‘Outsiders’ Crack 50-Year-Old Math Problem (2015) - 18nleung
https://www.quantamagazine.org/computer-scientists-solve-kadison-singer-problem-20151124/?utm_content=buffer30c95&utm_medium=social&utm_source=twitter.com&utm_campaign=buffer
======
chatmasta
Spielman was my algorithms Prof in college and legitimately one of the
smartest guys in terms of raw intelligence I’ve ever met. He was a great
teacher, able to explain the most complicated of problems in language that I
could intuitively understand and get excited about. Before that class I had a
lot of problems with the math sides of CS (still definitely do), but he really
made the subject approachable for me. I started the class getting C’s, but
after visiting his office hours nearly weekly, by the end of the semester I
was getting 100s on my problem sets.

That class, and the way he taught it, convinced me that advanced math, whilst
hard for me, is not beyond my grasp or really that of anyone.
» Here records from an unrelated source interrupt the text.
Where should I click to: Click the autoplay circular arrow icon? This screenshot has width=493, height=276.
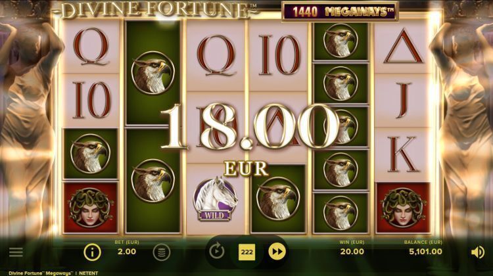click(217, 252)
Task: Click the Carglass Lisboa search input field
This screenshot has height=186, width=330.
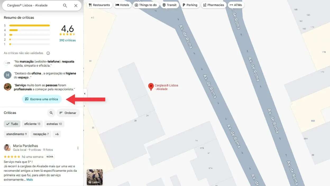Action: click(x=32, y=5)
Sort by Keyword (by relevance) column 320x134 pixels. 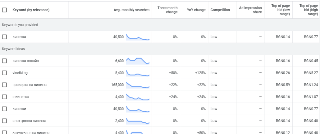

It’s just a
matter of breaking problems down into manageable chunks and recognizable sub-
problems, a skill at which Spielman is especially adept.

I knew he was smart then (he had just received a $500k McArthur “genius”
grant), but reading this article really put into perspective how effective he
is and how lucky I was to have him as a professor. His same skill for breaking
down problems that helped me succeed in his class seems to be the same skill
that enabled him to solve this problem.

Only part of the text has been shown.